On any given day lately, I feel like I have a laundry list of about 103930 things on the verge of driving me completely insane. Like, one day I think I’m going to have PTSD from parenthood.
One day things are going to be smooth sailing (probably not until they go to college) and I am going to be in a corner rocking back and forth, drool puddling in my lap, and mumbling lines from Dora the Explorer.
“Isa, turn the wheel! Turn the wheel, Isa! I’m turning the wheel! I’m turning the wheel! I’m TURNING THE WHEEL!”
That is probably going to happen.
I don’t know if it’s just my kids but something about right now is really hard. Or maybe it’s just me.
It’s no secret that sleep in this house is a contentious subject. I would like everyone to have more of it and Emma and Joshua would like everyone to have less. I am losing this battle mightily.
But even when I do get a good night’s sleep and there is plenty of rest during the day, the feelings of irritation and exhaustion are still there by the afternoon. Sometimes earlier.
I walk around feeling, quite frankly, like I’m drunk. Or hungover. My brain is foggy. I get dizzy spells. Everything seems louder than it actually is. If one more child touches me for one more second, my skin might actually burst into flames.
Joshua is demanding. So, so very demanding.
“Get me milk!”
“Get me a snack!”
“I. WANT. A SNACK.”
“I. WANT. MILK!!”
It’s like I’m raising the boy version of Veruca Salt. I’m working on manners and asking nicely. Success with being…not a brat…is slow-going but it’s happening. Mostly. I think. Sometimes.
He has absolutely zero patience and every parenting trick in the book to help him build patience has failed. Unless there’s a trick I haven’t tried yet and then maybe that one would work. Except I don’t know it.
Mostly I just get flustered and shake my fists up beside my face and clench my teeth to keep from yelling “WOULD YOU JUST WAIT FOR FOURTEEN FREAKING SECONDS!!!!!!!111111”
Everything is an emergency. Except nothing is an emergency.
I’m trying not to yell so much. Trying really hard. It’s not working. I can tell it’s not working because Joshua yells. He’s a yell-er. Just like me.
He yells at me. He yells at Emma, telling her not to go down the hallway, not to sit on his cushion, not to cry. He yells at her for touching a toy that he’s not playing with because the minute she touches it the toy morphs into the very thing that he must play with right that very second.
I’m not willing to believe that yelling is a genetic trait so I can only guess that he’s learned it from me which makes me incredibly angry at and ashamed of myself but also frustrated with him. (Except sometimes it’s funny.)
Emma is so very into everything. Everything. And she wants everything. And she wants it now.
At least some of her behavior is related to the chicken pox vaccine. The rest of it is related to the fact that she’s So. Very. Aware. of the world and has no words. So she grunts and flails and points and scratches and climbs. OMG. She climbs.
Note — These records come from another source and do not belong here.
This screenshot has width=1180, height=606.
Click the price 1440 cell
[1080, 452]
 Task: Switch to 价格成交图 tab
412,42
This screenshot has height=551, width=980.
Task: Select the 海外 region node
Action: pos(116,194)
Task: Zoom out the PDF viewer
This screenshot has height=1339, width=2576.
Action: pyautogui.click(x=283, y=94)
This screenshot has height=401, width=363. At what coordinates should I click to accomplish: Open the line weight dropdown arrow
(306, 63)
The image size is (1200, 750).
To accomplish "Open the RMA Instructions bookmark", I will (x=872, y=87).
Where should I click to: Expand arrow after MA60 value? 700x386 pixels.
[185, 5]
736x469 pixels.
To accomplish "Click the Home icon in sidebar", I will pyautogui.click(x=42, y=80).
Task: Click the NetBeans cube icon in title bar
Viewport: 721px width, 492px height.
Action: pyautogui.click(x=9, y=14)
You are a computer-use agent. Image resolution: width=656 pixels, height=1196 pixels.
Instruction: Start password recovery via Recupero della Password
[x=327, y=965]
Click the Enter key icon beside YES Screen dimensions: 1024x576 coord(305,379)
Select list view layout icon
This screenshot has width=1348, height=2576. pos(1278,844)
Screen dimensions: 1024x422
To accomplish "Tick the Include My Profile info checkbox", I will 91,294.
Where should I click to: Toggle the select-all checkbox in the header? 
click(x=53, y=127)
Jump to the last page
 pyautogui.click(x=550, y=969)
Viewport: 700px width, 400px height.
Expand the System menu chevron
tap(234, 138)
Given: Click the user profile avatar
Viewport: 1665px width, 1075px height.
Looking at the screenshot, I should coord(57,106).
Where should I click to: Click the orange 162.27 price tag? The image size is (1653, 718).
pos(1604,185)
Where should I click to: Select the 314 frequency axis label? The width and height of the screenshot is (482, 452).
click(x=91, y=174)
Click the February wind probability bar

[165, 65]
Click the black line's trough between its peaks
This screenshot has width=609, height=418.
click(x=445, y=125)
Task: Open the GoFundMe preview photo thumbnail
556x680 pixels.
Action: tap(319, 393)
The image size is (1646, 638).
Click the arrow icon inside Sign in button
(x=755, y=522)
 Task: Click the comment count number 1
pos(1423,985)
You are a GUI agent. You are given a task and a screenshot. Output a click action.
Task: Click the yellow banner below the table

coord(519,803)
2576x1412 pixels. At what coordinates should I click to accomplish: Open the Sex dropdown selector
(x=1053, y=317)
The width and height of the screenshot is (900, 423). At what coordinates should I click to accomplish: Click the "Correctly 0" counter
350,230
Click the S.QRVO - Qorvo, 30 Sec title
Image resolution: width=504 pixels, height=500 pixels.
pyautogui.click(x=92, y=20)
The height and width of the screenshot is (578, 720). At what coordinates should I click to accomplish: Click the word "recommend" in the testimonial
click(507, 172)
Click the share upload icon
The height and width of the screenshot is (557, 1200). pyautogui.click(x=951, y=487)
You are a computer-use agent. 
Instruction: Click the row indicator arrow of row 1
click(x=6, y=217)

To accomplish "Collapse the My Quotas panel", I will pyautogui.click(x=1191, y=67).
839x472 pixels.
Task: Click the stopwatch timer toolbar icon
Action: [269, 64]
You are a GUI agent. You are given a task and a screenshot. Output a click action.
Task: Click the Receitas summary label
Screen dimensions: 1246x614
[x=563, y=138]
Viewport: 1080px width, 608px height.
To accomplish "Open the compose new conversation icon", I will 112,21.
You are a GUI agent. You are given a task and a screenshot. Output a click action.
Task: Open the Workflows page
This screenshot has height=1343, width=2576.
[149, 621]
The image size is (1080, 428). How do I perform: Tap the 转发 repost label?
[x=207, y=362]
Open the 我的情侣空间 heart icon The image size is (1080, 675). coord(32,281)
She climbs on everything. She uses the dog to do it. The dog helps her by laying still and allowing it to happen. They are conspiring together to make me even more insane than she and Joshua will. (BTW, I do stop her from climbing on the dog when I see it. And I’m so very thankful for a patient pup.)
I’ve tried taking them to the daycare at the gym just to get a few minutes of no one touching me or screaming at me or demanding anything and then I go and pick her up and find out she’s been crying the whole time and feel like a giant, soggy poop sandwich.
And speaking of poop, Joshua always has to go in the middle of a meal, and not by himself, and Emma goes something like 5 times a day. Both of these things contribute to the wide-eyed, dazed face I have by 4:00 in the afternoon.
PTSD from parenthood is a real thing and I think I’m going to have it one day.